Coryphoideae targeted capture bioinformatics work-flow

Inherited by Oscar Wrisberg (Oscar.wrisberg@bio.au.dk), 11th January 2021

0. Workspace

Required file structure and environments
In order to run this pipeline you need a directory with the following folders along with a set of conda environments. These can be quickly produced by running infrastructure.sh within the desired directory. OBS!! one of the environments is called base and running the infrastructure script might erase your own base environment, proceed at your own risk.

00_secapr
- 0_data
- 1_trimmed
01_data
02_trimmed
03_hybpiper
04_coverage
05_blacklisting
06_alignment
07_optrimal
08_cialign
09_mapping
10_tree_building
11_dating_the_tree

Downloading and renaming data

Transfer all sequence files into 01_data from where the analysis begins.
In order for the pipeline to run, the files need to follow a strict naming regime, see names_number_species.txt

Pipeline

This analysis of the Coryphoideae subfamily utilizes a pipeline / workflow approach using the GWF workflow manager. The entire pipeline consists of three subsequent scripts that need to be run in the correct order. Before commencing the first workflow, make sure that GWF is installed and configured to work on the cluster that you are using. See GWF for information on how to do this.

01. species_workflow.py

Trims the reads from each species using trimmomatic and a custom adapter and then combines the paired and unpaired reads for forward and reverse reads respectively in order to enable post trimming fastqc quality check for comparability before and after trimming.
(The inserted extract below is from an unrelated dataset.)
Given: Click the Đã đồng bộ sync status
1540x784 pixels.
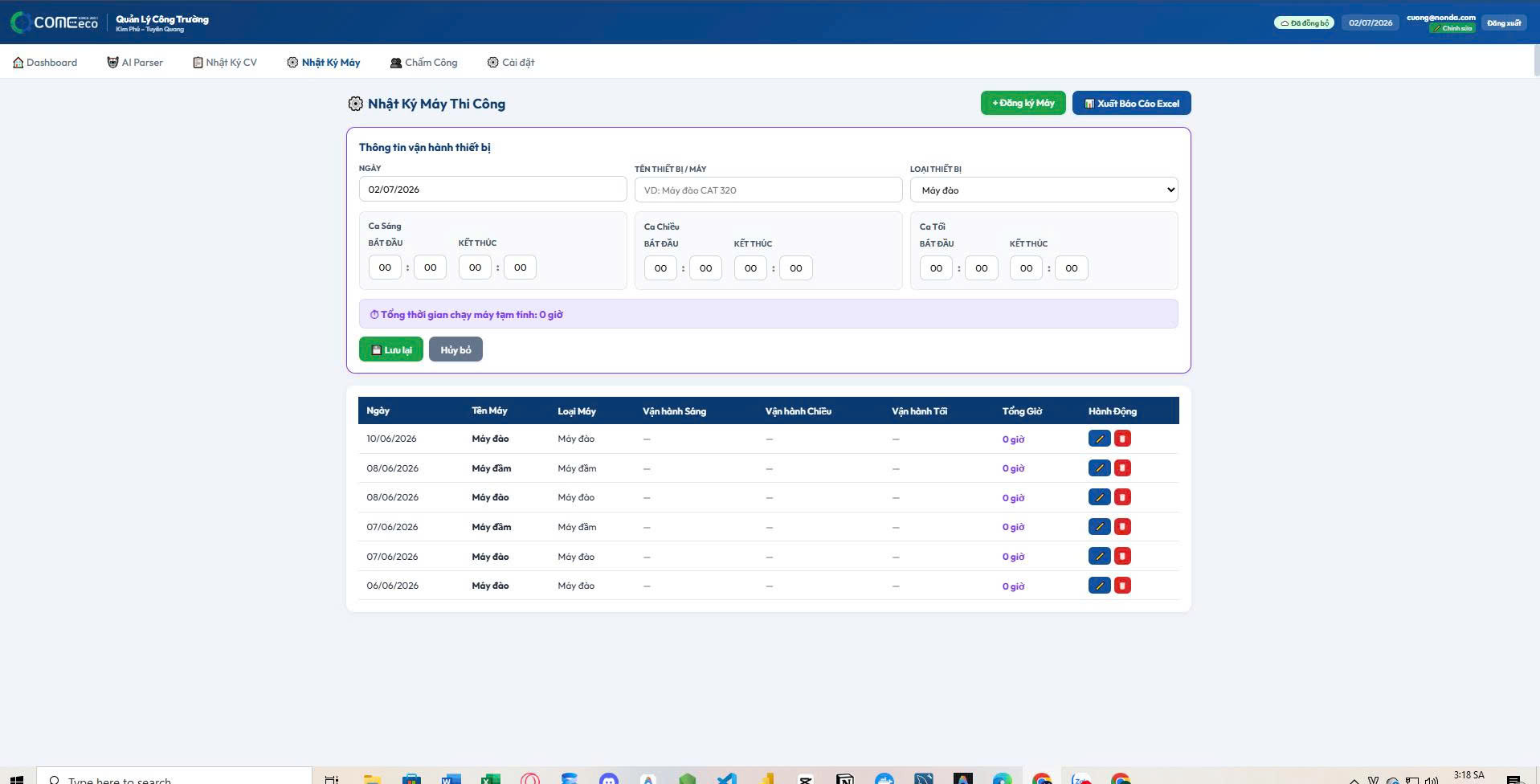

All the trimmed reads are then given to Hybpiper which takes the trimmed reads and builds supercontigs for each target in the target file. If hybpiper is detecting potential paralogs these are then investigated and removed using the parallel scribt from Hybpiper.

After Hybpiper all supercontigs for each specimen is collected into a single fasta file. The paired and unpaired reads are then mapped to that fastafile, the reads are then deduplicated and the depth of each base is calculated. Any base with a depth less than 2 are then trimmed and a new fasta file is then created for the supercontigs.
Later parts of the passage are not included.